In his testimony during the King Commission of Inquiry in 2000, Williams said that Cronje had offered him and Herschelle Gibbs $15 000 to play poorly during the one-day international against India in Nagpur.

“I had to (concede) more than 50 runs in my 10 overs,” he added. “And Gibbs had to score less than 20 runs.”

After the commission, the pair were fined and banned from playing cricket for six months. Gibbs returned to national cricket but Williams, who had been a fringe player at the time of his ban, never resurfaced.

This weekend, a Sunday paper reported Williams saying that Cronje had never mentioned an amount, rather Williams’s lawyers had pressured him and Gibbs to include numbers to strengthen the case against the SA cricket captain.

“This is completely wrong. First of all, I never mentioned Gibbs,” he said.

“And I was never pressured by my lawyers Peter Whelan and Mike Fitzgerald to lie. They were there to protect me.”

But Williams does admit that his testimony was false. The former bowler, turned Boland cricket coach and avid pigeon racer, said on the day of the ODI in Nagpur he was in the shower when Cronje approached him.

“(He) was joking with me,” said Williams. “He was wearing this funny face, asking if I was ready to open the bowling. Then he says to me, why don’t we throw the game?

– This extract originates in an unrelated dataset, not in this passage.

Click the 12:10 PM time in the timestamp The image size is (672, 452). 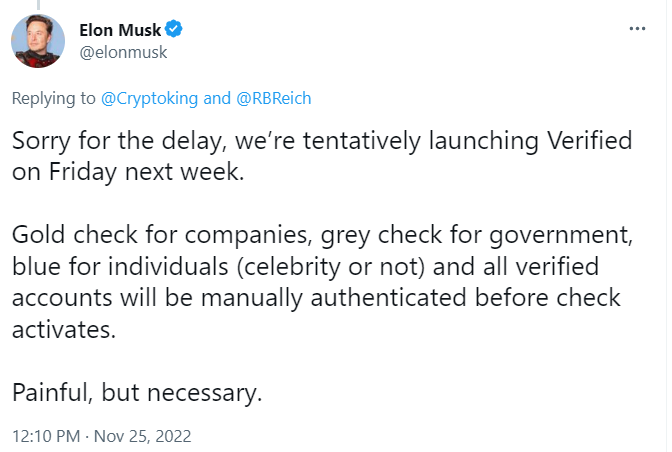46,436
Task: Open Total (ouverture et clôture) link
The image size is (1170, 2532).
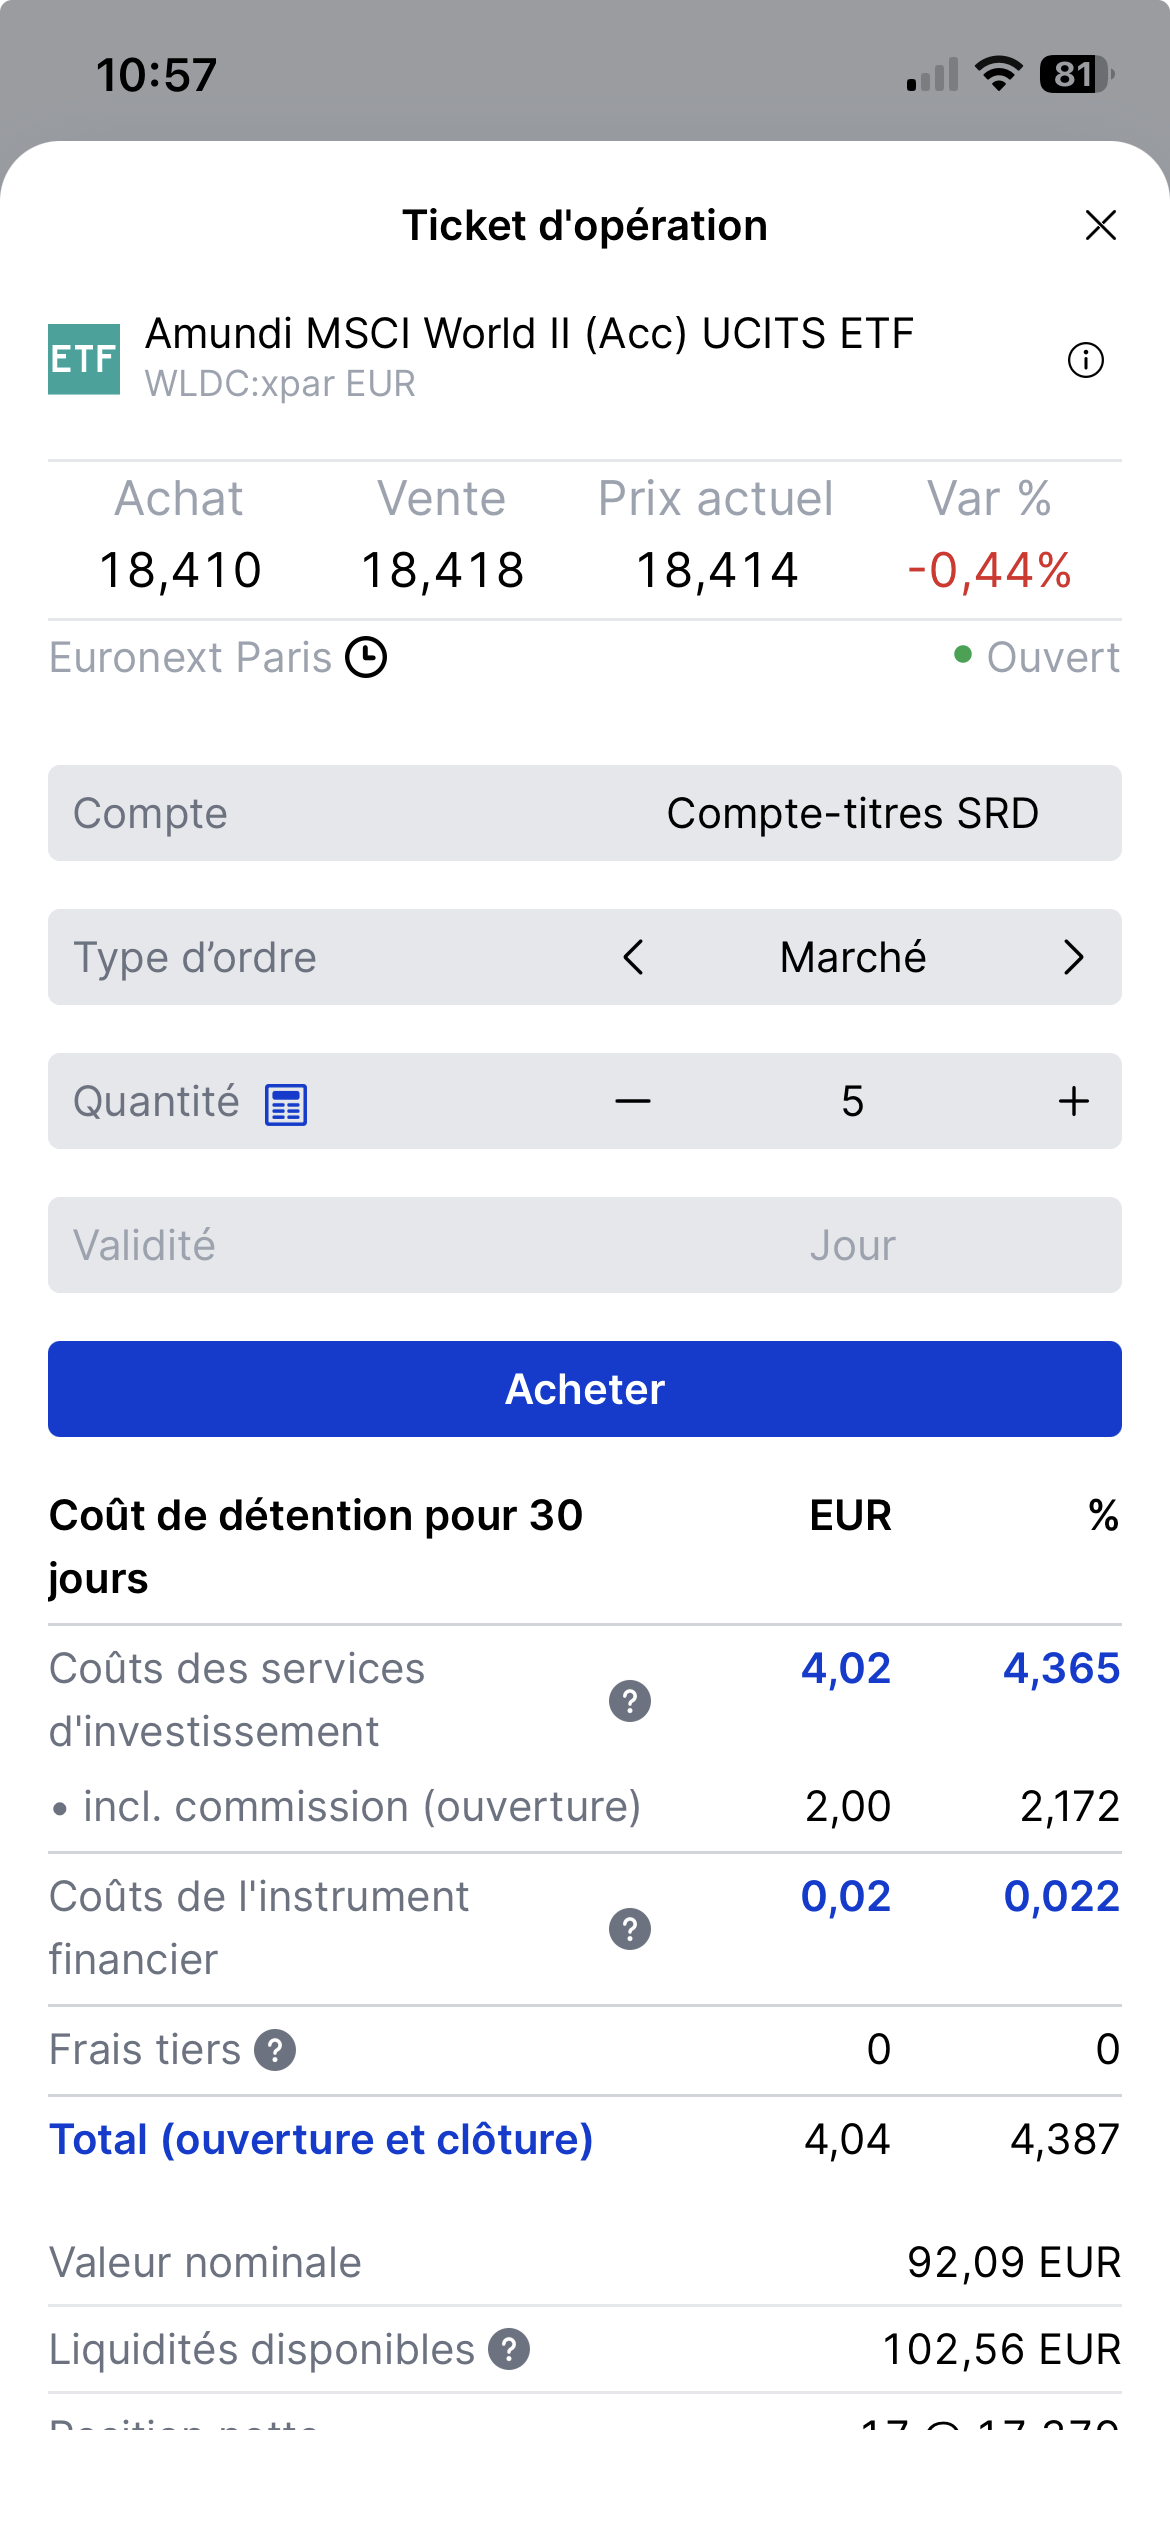Action: [x=321, y=2140]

I thought he was joking so I just went along with it. (Cronje) was always a funny guy.”

According to Williams it was only after the game, wherein the bowler injured himself and was unable to bowl more than two overs, that he discovered Cronje’s true intentions.

“We were sitting down, and he had become all serious. He said ‘the deal’s off’,” said Williams.

He said that when he presented this testimony to the King Commission of Inquiry, they didn’t believe his story.

“I asked them, ‘what do you want me to say?’” he said.

“I gave them the same version but with numbers attached. I know how this looks. I look like I’m bringing a ghost out of nowhere,” he said.

“First it’s printed that I’m blaming the lawyers and now I’m blaming the commission, but this is the truth.”

The 45-year-old said it has been 13 years and he just wanted to see the end of something that should have run its course.